The BGSA has some parameter to be tuned such as G 0 and kbest. To examine the effect of different values of these parameters on the performance of BGSA in detail, a set of experiments have been carried out on BGSA using different values of G 0 and kbest. A set of seven benchmark functions from Tables 1, 2, 3, and 4 were selected in these experiments. The setup of these experiments such as population size, maximum iteration, etc. is the same as before. In the first group of experiments, we examine the impact of G 0. To do this, the values G 0 = 50 and G 0 = 150 are examined for seven benchmark functions. It is noted that in previous experiments we used the value of 100 for G 0. For simplicity, the results related to G 0 = 100 are also reported along with those of new values in Table 9. The results are averaged over 30 independent runs and the average best so far solution, and standard deviation of best so far solutions are reported for these functions. The results show that G 0 = 100 is not the optimal value for all functions. This means that G 0 is a problem dependent parameter.

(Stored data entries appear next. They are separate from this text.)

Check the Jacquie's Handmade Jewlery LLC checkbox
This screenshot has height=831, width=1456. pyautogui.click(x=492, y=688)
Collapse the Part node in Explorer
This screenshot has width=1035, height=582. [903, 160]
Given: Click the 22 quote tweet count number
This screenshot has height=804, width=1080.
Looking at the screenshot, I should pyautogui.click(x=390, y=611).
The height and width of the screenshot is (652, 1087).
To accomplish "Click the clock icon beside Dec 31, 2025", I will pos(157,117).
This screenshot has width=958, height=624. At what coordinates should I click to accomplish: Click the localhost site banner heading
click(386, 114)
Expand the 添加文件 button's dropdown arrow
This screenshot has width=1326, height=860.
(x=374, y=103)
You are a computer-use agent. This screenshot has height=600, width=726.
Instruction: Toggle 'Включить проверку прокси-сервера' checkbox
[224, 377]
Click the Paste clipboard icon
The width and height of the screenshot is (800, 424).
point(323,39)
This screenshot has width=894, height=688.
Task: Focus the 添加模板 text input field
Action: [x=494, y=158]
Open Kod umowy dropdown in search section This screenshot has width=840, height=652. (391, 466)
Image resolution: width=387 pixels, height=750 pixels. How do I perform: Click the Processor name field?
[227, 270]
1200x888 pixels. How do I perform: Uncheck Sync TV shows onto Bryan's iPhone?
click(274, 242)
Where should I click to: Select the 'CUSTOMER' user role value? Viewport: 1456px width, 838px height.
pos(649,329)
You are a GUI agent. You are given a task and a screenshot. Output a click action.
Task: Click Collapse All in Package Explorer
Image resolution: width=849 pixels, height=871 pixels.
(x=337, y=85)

Table 9 The average best so far solution and standard deviation found by BGSA using different G 0 for seven benchmark functions

In addition, to see why kbest must be varied with time, we performed some experiments with different values of kbest in which kbest is considered as a constant. The results are given in Table 10. As the table shows, using the linear time varying function for kbest produces better results than using constant values.

Table 10 The average best so far solution and standard deviation found by BGSA using different kbest for seven benchmark functions

In fact, different values of parameters lead the algorithm to different exploration and exploitation capabilities. In other words, by setting these parameters, one can control the convergence rate, exploration, and exploitation capabilities and escape trapping local optima. On the other hand, each problem needs to have the specific capabilities of exploration and exploitation. Hence, it is acceptable to have some parameters to be problem dependent.

5 Conclusion

In recent years, various heuristic optimization algorithms have been developed. GSA is a new heuristic search algorithm where it is constructed based on the law of Gravity and the notion of mass interactions. The GSA algorithm uses the theory of Newtonian physics and its searcher agents are the collection of masses. In this article, a binary version of GSA has been introduced.

In order to evaluate our algorithm, we have examined it on a set of various standard benchmark functions. In this paper, BGSA has been tested and compared with a small number of well-known alternative approaches. The results suggest that this interesting approach inspired by the law of gravity has merit in the field of optimization in binary search spaces, but much work has to be done to establish how well BGSA performs against state of the art techniques.